C’est une journée gravée dans l’histoire du football africain et dans la mémoire d’Emmanuel Adebayor. Le 8 janvier 2010, alors que l’équipe nationale togolaise se rendait en bus dans l’enclave de Cabinda pour participer à la Coupe d’Afrique des Nations, des séparatistes angolais attaquèrent violemment le convoi. Ce jour-là, le capitaine togolais, accroupi dans un bus criblé de balles, confronté à la mort, eut une pensée poignante : il appela sa compagne enceinte pour choisir le prénom de leur futur enfant.
« Si c’est un garçon, appelle-le Junior Emmanuel. Si c’est une fille, appelle-la Princesse Emmanuella », lui dit-il, avant que la fusillade ne le force à abandonner son téléphone.
Une attaque qui change une vie
Cet épisode tragique n’a pas seulement bouleversé la carrière du joueur qui évoluait alors à Manchester City, mais aussi toute sa vision de la vie. « Depuis ce jour, quelque chose a changé en moi », confie-t-il 15 ans plus tard à BBC Sport Africa. « Il faut profiter de chaque instant comme si c’était le dernier. Cabinda a fait une énorme différence dans ma vie. »
La délégation togolaise, inconsciente des risques, avait choisi de voyager par route pour rallier Cabinda, une enclave angolaise entourée par la République démocratique du Congo. Malgré une escorte de sécurité imposante, les joueurs plaisantaient sur les AK-47 et grenades visibles dans les mains de leurs protecteurs, sans savoir qu’ils traversaient une « zone de guerre ».
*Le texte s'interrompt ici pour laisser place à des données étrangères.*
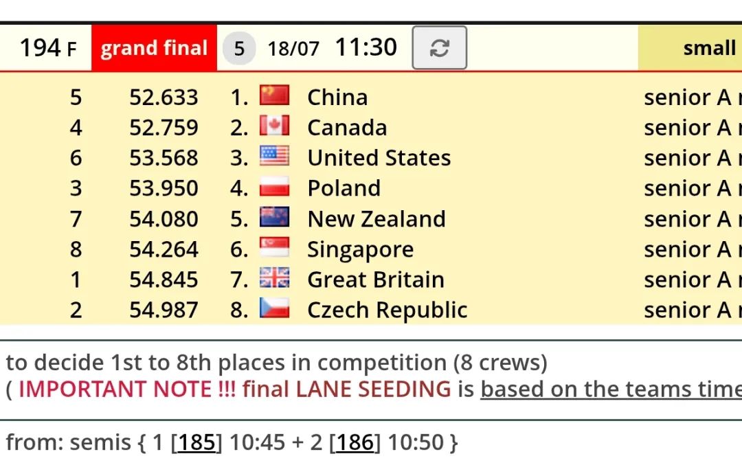Click the China flag icon
The image size is (742, 476).
pyautogui.click(x=274, y=95)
Lorsque les assaillants ouvrirent le feu, la violence s’abattit sans retenue. Kodjovi Obilale, gardien remplaçant, fut gravement blessé, tandis que Stanislas Ocloo, attaché de presse, et Amelete Abalo, entraîneur adjoint, périrent sous les balles.
« Je n’avais jamais vu quelqu’un mourir devant moi »
Pour Adebayor, ce fut une confrontation brutale avec la mort. À l’hôpital de Cabinda, il tenta de réconforter Ocloo, blessé à l’estomac. « Je lui ai dit : ‘Tu dois être fort. La famille t’attend au Togo.’ Mais il a abandonné. Littéralement, j’ai vu quelqu’un mourir devant moi. C’est tellement difficile à croire. »
Ce moment tragique reste gravé dans sa mémoire. Obilale, quant à lui, survécut, mais la fusillade le laissa paralysé.
Un choix qui sauva des vies
Ironie du sort, une confusion au poste frontière entre le Congo et l’Angola permit à une partie de la délégation de survivre. Les bagages avaient été chargés dans un bus climatisé, laissant les joueurs dans un second véhicule, sans air conditionné mais avec des fenêtres ouvertes.
« Je pense que les assaillants ont cru que le premier bus transportait l’équipe. Ils l’ont attaqué avec une grenade ou une bombe », se souvient Adebayor.
Le poids du traumatisme
Rapatrié au Togo, puis en Angleterre, Adebayor reçut le soutien de Manchester City, qui lui assigna un psychologue pour l’aider à surmonter ses cauchemars. Mais le traumatisme persiste. « Lorsque j’entends un bruit similaire à un coup de feu, tout revient », confie-t-il.
Malgré ces blessures psychologiques, l’attaquant a appris à vivre avec ce passé. Il en tire une philosophie de vie basée sur la gratitude et l’instant présent.
Emmanuel Adebayor, une vie qui continue
En juin 2010, quelques mois après l’attentat, la compagne d’Adebayor donna naissance à une fille. Alors que l’ancien capitaine aurait pu ne jamais survivre à Cabinda, son enfant, nommée Kendra, porte un prénom qui symbolise à la fois une vie sauvée et un avenir à reconstruire.
L’histoire d’Adebayor est celle d’un homme marqué à jamais par une tragédie, mais qui a trouvé, dans la résilience, une raison de continuer à avancer. Au-delà de son talent sur les terrains, il incarne la capacité de transformer une douleur indicible en une force intérieure. Aujourd’hui, Cabinda reste une cicatrice vive, mais aussi une leçon sur la fragilité de la vie et la nécessité d’en savourer chaque instant.